When the math and the use case are clear— Check your funding options through Croft and Fundomate—the secure application takes minutes and does not require a hard credit pull to see what you may qualify for. Croft is your local partner; Fundomate underwrites and services approved offers.

Saying no is success if the offer fails your stress test. Saying yes should be a decision you can explain to your accountant, your spouse, and yourself without hand-waving.

Frequently asked questions

How are merchant cash advances repaid?
Most MCAs repay through a fixed percentage of daily or weekly card sales (or total deposits). When sales are strong, you pay more; when sales slow, payments drop—unlike a fixed loan payment that stays the same in a bad month.
Is an MCA the same as a loan?
Structurally, many MCAs are purchases of future receivables, not traditional loans—so terms, regulation, and cost presentation differ. Fundomate also offers working capital and term loans; you may see multiple product types when you apply.
What holdback percentage is safe?
There is no universal safe number—it depends on margin, fixed costs, and seasonality. Model a slow week: if the holdback plus rent, payroll, and inventory still leave positive cash, you have room. If not, the offer may be too aggressive.
Is Croft the lender on business funding offers?
No. Croft connects merchants to Fundomate. Fundomate underwrites and services approved offers.

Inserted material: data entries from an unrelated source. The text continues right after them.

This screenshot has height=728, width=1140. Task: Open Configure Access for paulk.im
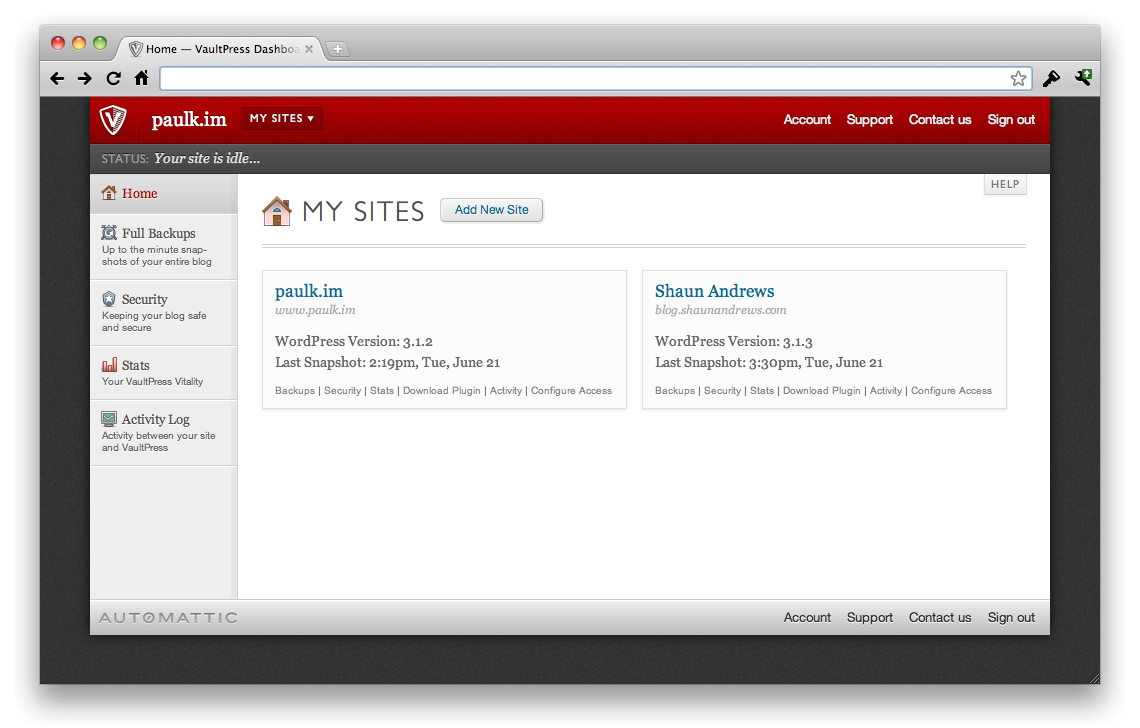571,391
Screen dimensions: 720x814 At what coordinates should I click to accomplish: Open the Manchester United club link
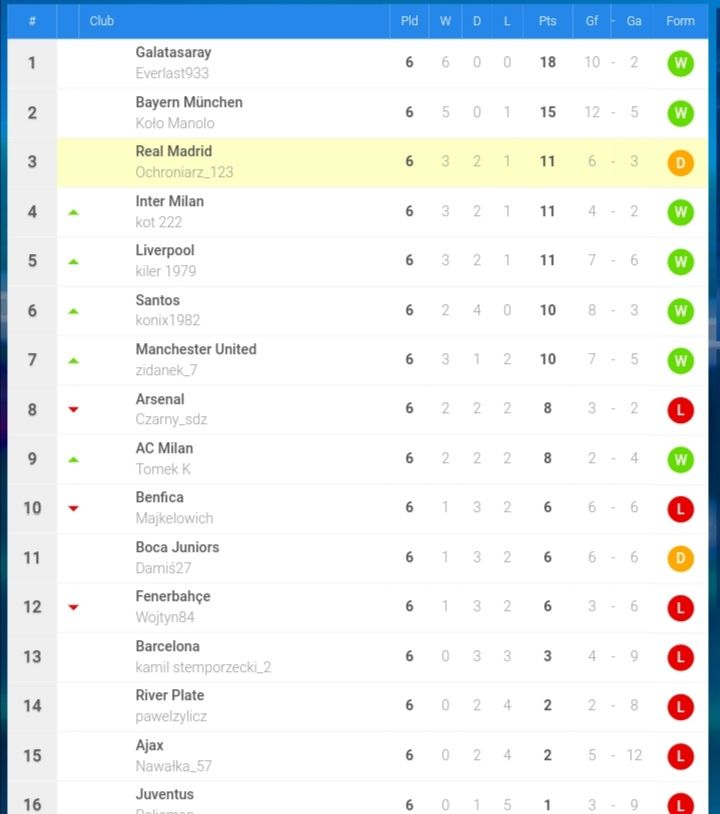click(x=196, y=349)
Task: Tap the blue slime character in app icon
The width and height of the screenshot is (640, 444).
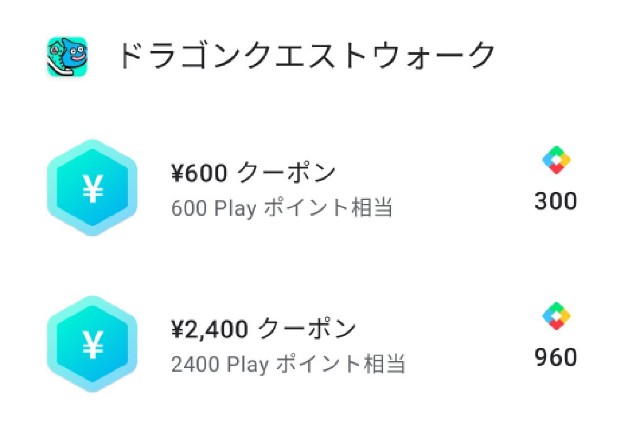Action: tap(75, 51)
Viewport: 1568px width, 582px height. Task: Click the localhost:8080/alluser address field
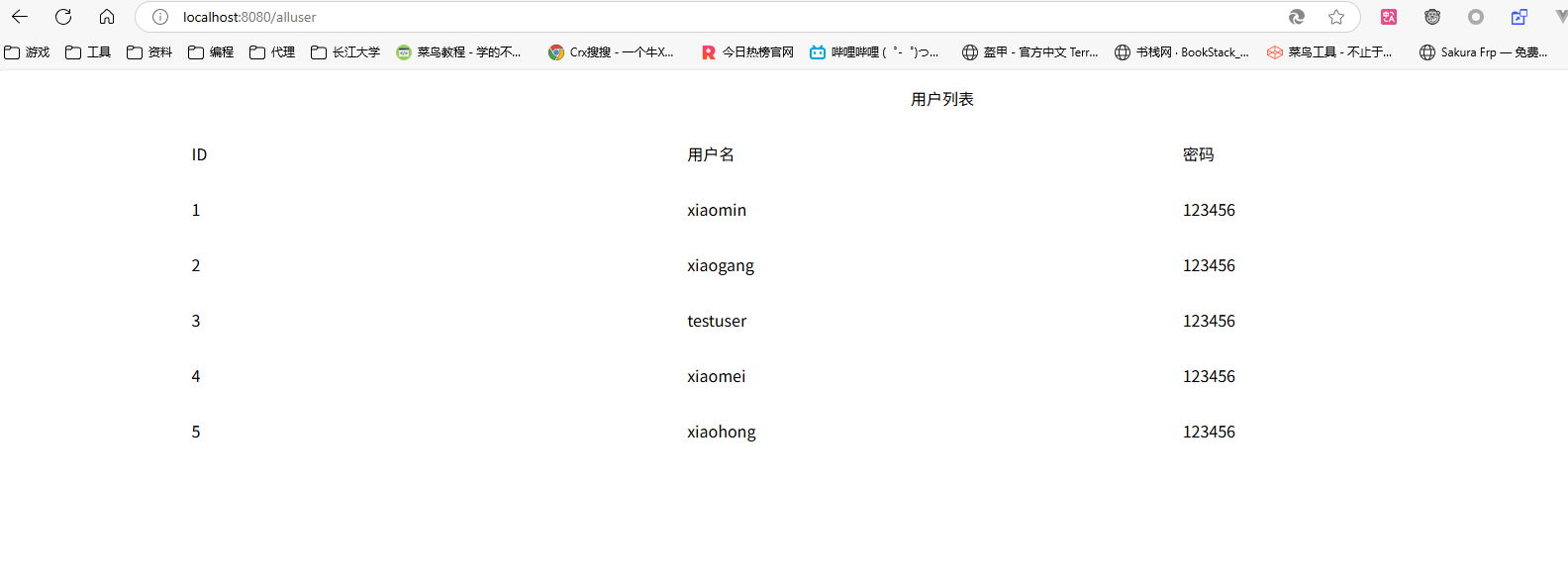[693, 17]
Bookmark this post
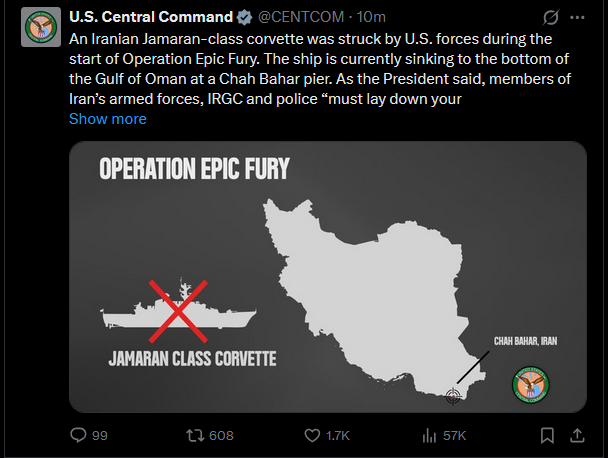Screen dimensions: 608x458 (547, 435)
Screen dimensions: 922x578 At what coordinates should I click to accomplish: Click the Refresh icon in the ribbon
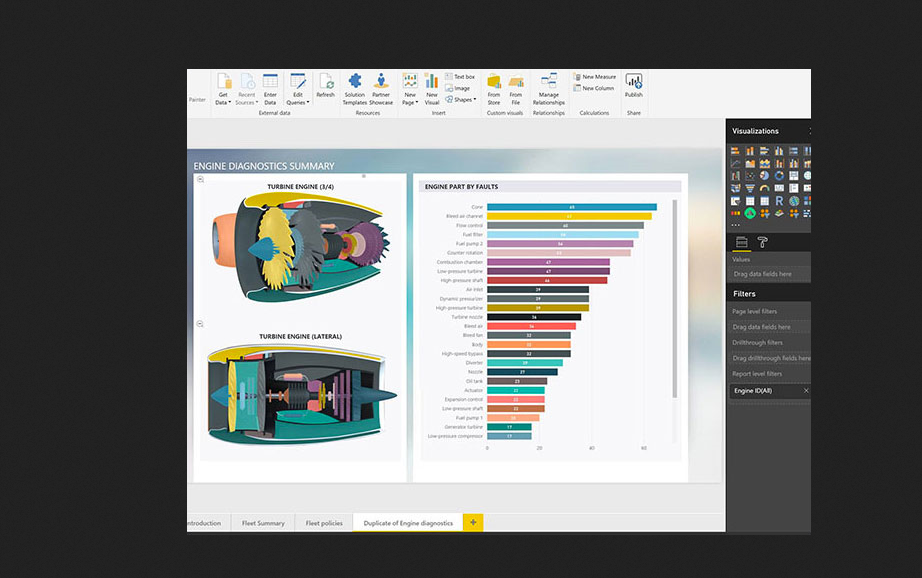point(326,83)
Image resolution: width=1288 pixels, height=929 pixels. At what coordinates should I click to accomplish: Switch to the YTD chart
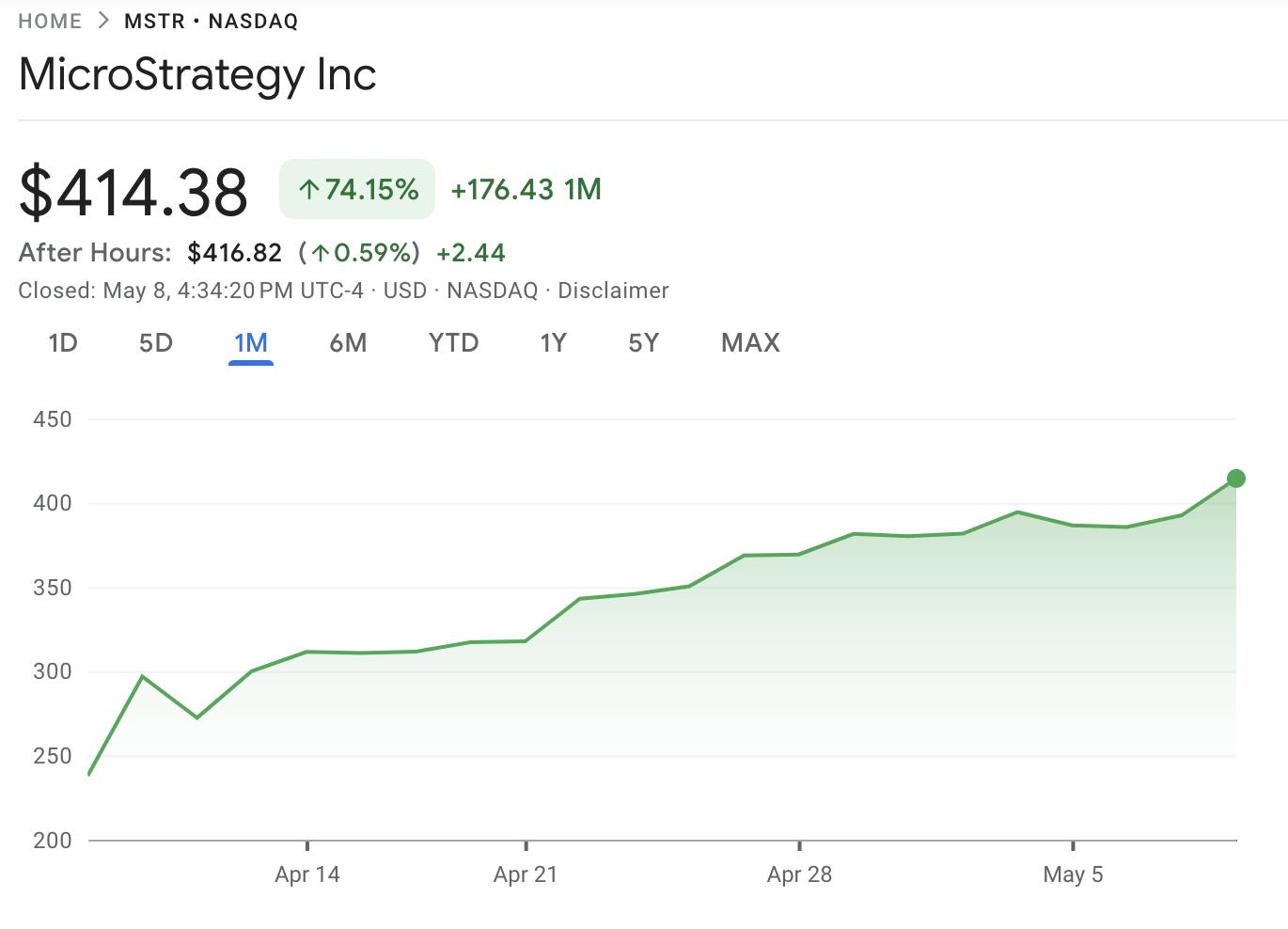point(454,343)
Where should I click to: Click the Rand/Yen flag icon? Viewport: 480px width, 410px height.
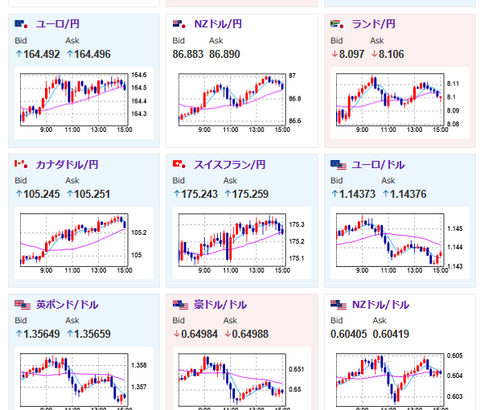point(337,24)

Croft provides local support and helps you understand options before and after you apply.
How fast can I get funded through Croft and Fundomate?
Many merchants receive approval the same day they apply. After accepting an offer, deposits often arrive within 24 hours, subject to underwriting and your bank.
What industries use merchant working capital most?
Retail, restaurants, hospitality, e-commerce, and field service businesses commonly use working capital for inventory, payroll, equipment, and seasonal gaps—when they have a defined use and realistic repayment plan.